Top of Material to process

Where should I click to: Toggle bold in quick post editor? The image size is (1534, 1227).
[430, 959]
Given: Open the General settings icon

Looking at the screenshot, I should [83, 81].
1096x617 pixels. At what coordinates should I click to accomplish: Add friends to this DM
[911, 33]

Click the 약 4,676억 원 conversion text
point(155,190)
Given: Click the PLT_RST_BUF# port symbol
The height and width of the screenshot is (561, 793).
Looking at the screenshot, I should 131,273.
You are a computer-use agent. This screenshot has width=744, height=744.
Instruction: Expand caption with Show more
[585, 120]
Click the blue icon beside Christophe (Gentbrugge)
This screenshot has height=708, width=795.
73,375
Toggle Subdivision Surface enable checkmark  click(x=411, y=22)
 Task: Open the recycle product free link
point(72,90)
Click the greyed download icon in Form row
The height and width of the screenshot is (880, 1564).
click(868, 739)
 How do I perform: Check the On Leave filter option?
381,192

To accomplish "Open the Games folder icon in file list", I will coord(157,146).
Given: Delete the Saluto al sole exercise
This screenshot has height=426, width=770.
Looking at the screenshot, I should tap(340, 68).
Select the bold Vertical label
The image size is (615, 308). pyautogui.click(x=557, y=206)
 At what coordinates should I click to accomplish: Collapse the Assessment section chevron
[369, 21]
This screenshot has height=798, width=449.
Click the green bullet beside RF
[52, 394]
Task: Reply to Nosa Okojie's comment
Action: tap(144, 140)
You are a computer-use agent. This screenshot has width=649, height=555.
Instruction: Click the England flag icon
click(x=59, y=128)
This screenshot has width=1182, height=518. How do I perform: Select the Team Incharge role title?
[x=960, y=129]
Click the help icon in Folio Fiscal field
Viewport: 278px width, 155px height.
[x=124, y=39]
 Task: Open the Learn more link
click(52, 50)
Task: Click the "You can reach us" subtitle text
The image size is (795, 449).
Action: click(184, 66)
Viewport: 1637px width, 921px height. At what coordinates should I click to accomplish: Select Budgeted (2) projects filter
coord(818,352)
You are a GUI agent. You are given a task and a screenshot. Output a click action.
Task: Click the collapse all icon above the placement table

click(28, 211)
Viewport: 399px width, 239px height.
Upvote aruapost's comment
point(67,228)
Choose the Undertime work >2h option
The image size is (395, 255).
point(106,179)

Bottom of Material to process

_Required work_
What's needed is a word-for-word copy of the lines from the one holding "Instruction: Expand caption with Show more" through the final line of the data.

_Result for this task_
Instruction: Expand caption with Show more
[585, 120]
Click the blue icon beside Christophe (Gentbrugge)
This screenshot has height=708, width=795.
73,375
Toggle Subdivision Surface enable checkmark  click(x=411, y=22)
 Task: Open the recycle product free link
point(72,90)
Click the greyed download icon in Form row
The height and width of the screenshot is (880, 1564).
click(868, 739)
 How do I perform: Check the On Leave filter option?
381,192

To accomplish "Open the Games folder icon in file list", I will coord(157,146).
Given: Delete the Saluto al sole exercise
This screenshot has height=426, width=770.
Looking at the screenshot, I should tap(340, 68).
Select the bold Vertical label
The image size is (615, 308). pyautogui.click(x=557, y=206)
 At what coordinates should I click to accomplish: Collapse the Assessment section chevron
[369, 21]
This screenshot has height=798, width=449.
Click the green bullet beside RF
[52, 394]
Task: Reply to Nosa Okojie's comment
Action: tap(144, 140)
You are a computer-use agent. This screenshot has width=649, height=555.
Instruction: Click the England flag icon
click(x=59, y=128)
This screenshot has width=1182, height=518. How do I perform: Select the Team Incharge role title?
[x=960, y=129]
Click the help icon in Folio Fiscal field
Viewport: 278px width, 155px height.
[x=124, y=39]
 Task: Open the Learn more link
click(52, 50)
Task: Click the "You can reach us" subtitle text
The image size is (795, 449).
Action: click(184, 66)
Viewport: 1637px width, 921px height. At what coordinates should I click to accomplish: Select Budgeted (2) projects filter
coord(818,352)
You are a GUI agent. You are given a task and a screenshot. Output a click action.
Task: Click the collapse all icon above the placement table

click(28, 211)
Viewport: 399px width, 239px height.
Upvote aruapost's comment
point(67,228)
Choose the Undertime work >2h option
The image size is (395, 255).
point(106,179)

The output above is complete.